Il carcare (foto archivio Ansa)

di GIANLUCA PACE

Qualcuno passa e dà un’occhiata, qualcuno passa e si avvicina, qualcun altro passa, si avvicina, dà un’occhiata e si scatta un selfie. Dove? Davanti alla casa dei genitori di Filippo Turetta, il killer di Giulia Cecchettin. Esatto: davanti alla casa di Filippo Turetta, in quel di Torreglia, c’è chi tra un impegno e l’altro, sempre se li ha, decide di spendere un po’ di tempo per andarsi a fare un selfie davanti la casa dell’assassino. C’è da scommettere poi che il selfie sarà poi condiviso tra amici, social, parenti, chat.
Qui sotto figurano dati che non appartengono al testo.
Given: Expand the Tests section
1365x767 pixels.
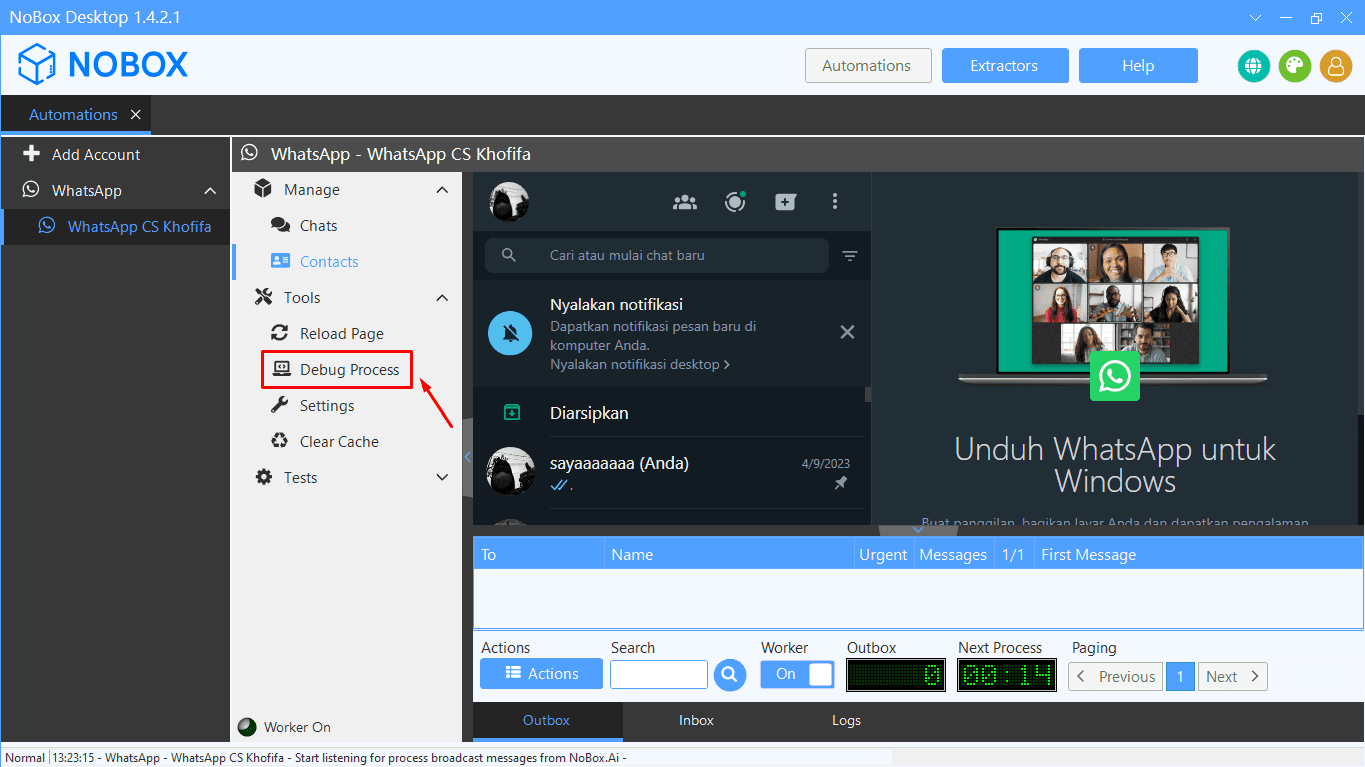Looking at the screenshot, I should (442, 477).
“Spesso – racconta uno del posto al Corriere – vedo ciclisti che cercano la casa dei Turetta. Li vedi proprio che seguono le indicazioni del navigatore impostato sul telefonino. Una volta davanti ai citofoni dell’entrata laterale della palazzina, guardano il campanello della famiglia di Filippo, dove, tra l’altro, c’è ancora il nome del nonno defunto. Scuotono la testa e se ne vanno”.

Il nuovo sottogruppo italico: il ciclista che adocchia, indignato, il campanello della famiglia del killer. Da non confondere con l’altro sottogruppo: colui che si scatta un selfie con la palazzina sullo sfondo. Un po’ come quelli che durante un qualche misfatto riprendono invece che intervenire. Altro sottogruppo davvero sottovalutato. L’elenco dei reparti d’élite nostrani sarebbe d’altronde sterminato.

E così dopo i selfie con all’orizzonte la Costa Concordia naufragata, dopo i selfie tra i viali, e che viali, di Avetrana, dopo i selfie a Erba, Novi Ligure e Cogne ecco il nuovo must di tendenza: il selfie a casa Turetta.

Il turismo del dolore, lo chiamano. Il turismo dell’idiozia umana andrebbe invece chiamato per precisione.